Marc Touati estime qu’à la fin de l’année, «la dette française atteindra 100% de son PIB, c’est-à-dire de sa richesse» et s’inquiète: «C’est la troisième fois que la France sera confrontée à cette situation depuis la Révolution française. A chaque fois, cela s’est conclu par une guerre: celle de 1870 et la Seconde guerre mondiale».
>> Renationaliser notre dette, c’est une bonne idée?
En 2012, 65% de la dette française appartenait à des investisseurs étrangers, alors qu’en 1993, elle était détenue à 68% par des Français.
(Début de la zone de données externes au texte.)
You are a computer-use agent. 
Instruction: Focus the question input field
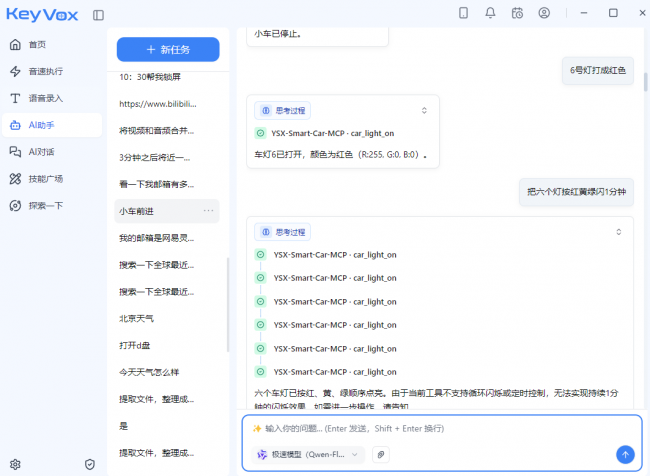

A titre de comparaison, les Américains possèdent actuellement 46% de leur dette publique, les Anglais, 69%, et les Japonais, 94%. Si la renationalisation de la dette fait débat, pour Marc Touati, la question ne se pose pas dans la mesure où «nous ne pouvons pas forcer des ménages à acheter une dette très dangereuse et peu lucrative, puisque les taux de rendement sont faibles».
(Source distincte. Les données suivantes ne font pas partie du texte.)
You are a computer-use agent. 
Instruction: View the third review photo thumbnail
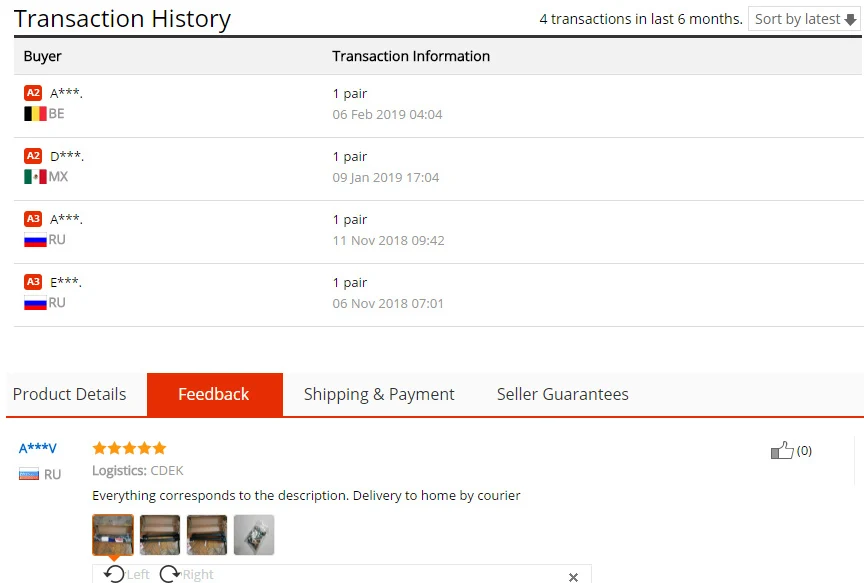click(x=207, y=535)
>> Et pourquoi ne pas arrêter de rembourser notre dette?
«Si nous ne remboursons pas nos créanciers, plus aucun investisseur ne voudra acheter à nouveau de notre dette», explique Marc Touati. Or, la France émet en permanence des bons du Trésor et des obligations assimilables du Trésor: cette année, elle prévoit d’emprunter 169 milliards d’euros, après 178 milliards en 2012.
«Pour que la France continue de financer la sécurité, la justice, l’éducation, la santé, etc., elle va donc devoir trouver un «chevalier blanc». Qui pourrait lui prêter cet argent aujourd’hui? Un ou des pays du monde émergent. Le Qatar par exemple, dont le fonds souverain avoisine les 700 milliards de dollars. Mais en échange, il exigera des actifs et il serait très dangereux que la France vende tout son patrimoine», conclut l’économiste.
(1) Le dictionnaire terrifiant de la dette, par Marc Touati, aux Editions du Moment. 272 pages. 19,95 euros.